On Fri, 18 Jan 2013 00:46:14 +0100
Jan Kara <j...@suse.cz> wrote:

> On Thu 17-01-13 13:39:17, Andrew Morton wrote:
> > On Thu, 17 Jan 2013 22:04:42 +0100
> > Jan Kara <j...@suse.cz> wrote:
> > 
> > > ...
> > >
> > >   So I played a bit with this. To make things easier for me I added
> > > artificial mdelay(len*10) (effectively simulating console able to print 
> > > 100
> > > characters per second) just after call_console_drivers() so that I can
> > > trigger issues even on a machine easily available to me.

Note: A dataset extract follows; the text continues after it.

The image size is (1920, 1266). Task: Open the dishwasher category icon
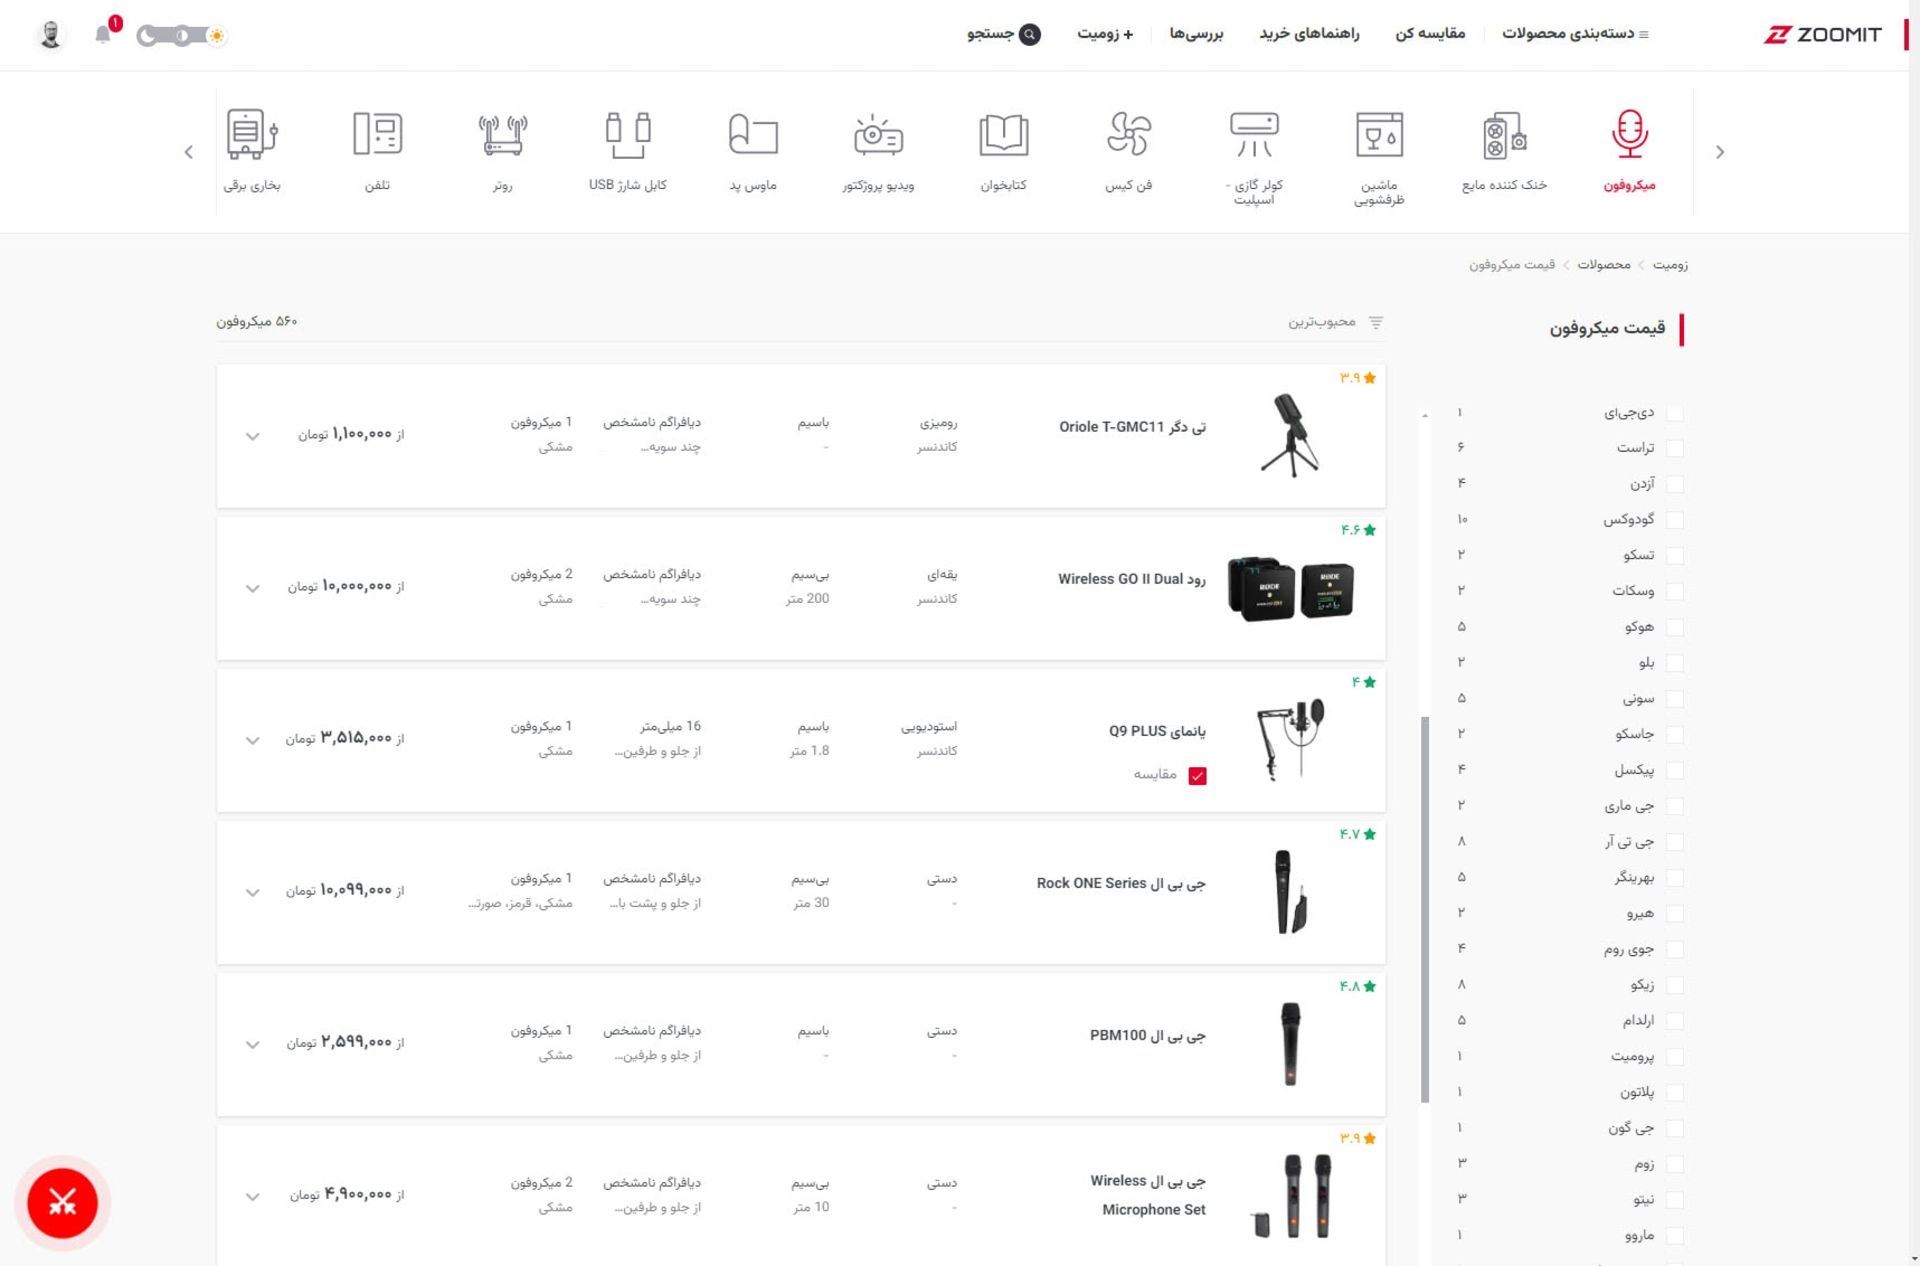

Booting actually
> > > doesn't trigger any problems because there aren't enough things happening
> > > in parallel on common machine during boot but
> > >   echo t >/proc/sysrq-trigger &
> > >   for i in /lib/modules/3.8.0-rc3-0-default/kernel/fs/*/*.ko; do 
> > >     name=`basename $i`; name=${name%.ko}; modprobe $name
> > >   done
> > > easily triggers the problem (as modprobe uses both RCU & IPIs to signal 
> > > all
> > > CPUs).
> > > 
> > >   Adding
> > >   touch_nmi_watchdog();
> > >   touch_all_softlockup_watchdogs();
> > >   rcu_cpu_stall_reset();
> > 
> > I'm not sure that touch_all_softlockup_watchdogs() is needed? 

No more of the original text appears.